Tamás Bódog

Personal information
- Date of birth: 27 September 1970 (age 55)
- Place of birth: Dunaújváros, Hungary
- Height: 1.89 m (6 ft 2 in)
- Position: Defender

Team information
- Current team: Nyíregyháza Spartacus FC

Youth career
- Pécsi Mecsek FC

Senior career*
- Years: Team / Apps / (Gls)
- 1989–1994: Pécsi Mecsek FC / 77 / (2)
- 1994–2000: SSV Ulm / 142 / (18)
- 2000: SpVgg Au/Iller / 5 / (0)
- 2001–2006: Mainz 05 / 92 / (7)
- 2006–2009: Mainz 05 II / 1 / (0)
- Total:  / 317 / (27)

International career
- 2000–2003: Hungary / 5 / (0)

Managerial career
- 2007–2009: Mainz 05 II (assistant)
- 2009–2010: Videoton FC (assistant)
- 2012–2016: RB Leipzig (assistant)
- 2016–2017: Brøndby IF (assistant)
- 2017–2018: Diósgyőr
- 2020: Kisvárda
- 2020: Honvéd
- 2022–2024: Hertha BSC (assistant)
- 2025: OB (assistant)
- 2025–: Nyíregyháza

= Tamás Bódog =

Hungarian footballer and manager

Tamás Bódog (born 27 September 1970) is a retired Hungarian international football player and current coach.

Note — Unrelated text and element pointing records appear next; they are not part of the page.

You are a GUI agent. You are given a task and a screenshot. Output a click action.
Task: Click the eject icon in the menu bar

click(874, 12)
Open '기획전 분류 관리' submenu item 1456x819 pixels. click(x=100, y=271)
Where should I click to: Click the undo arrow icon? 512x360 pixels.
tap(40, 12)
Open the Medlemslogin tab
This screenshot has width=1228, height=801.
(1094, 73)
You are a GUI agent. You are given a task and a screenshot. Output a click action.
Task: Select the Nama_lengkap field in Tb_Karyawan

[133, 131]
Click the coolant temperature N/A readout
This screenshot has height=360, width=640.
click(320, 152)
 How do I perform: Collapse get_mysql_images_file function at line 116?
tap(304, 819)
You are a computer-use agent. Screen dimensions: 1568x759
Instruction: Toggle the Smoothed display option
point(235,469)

He is currently head coach of Hungarian Nyíregyháza Spartacus FC.

==International career==

He made his debut for Hungary national team in 2000 when he played in the Bundesliga for 1. FSV Mainz 05.

==Managerial career==
On 9 March 2017, he was appointed as the manager of Diósgyőri VTK.
On 23 April 2018, he was sacked from Diósgyőr.

=== Kisvárda ===
In 2020 he was appointed as the manager of the Nemzeti Bajnokság I club Kisvárda FC.

=== Nyíregyháza ===
On 29 October 2025, he was appointed as the manager of Nyíregyháza Spartacus FC. He debuted in the 2025–26 Nemzeti Bajnokság I season with a goalless draw against his former club, Kisvárda, at the Várkerti Stadion on 31 October 2025.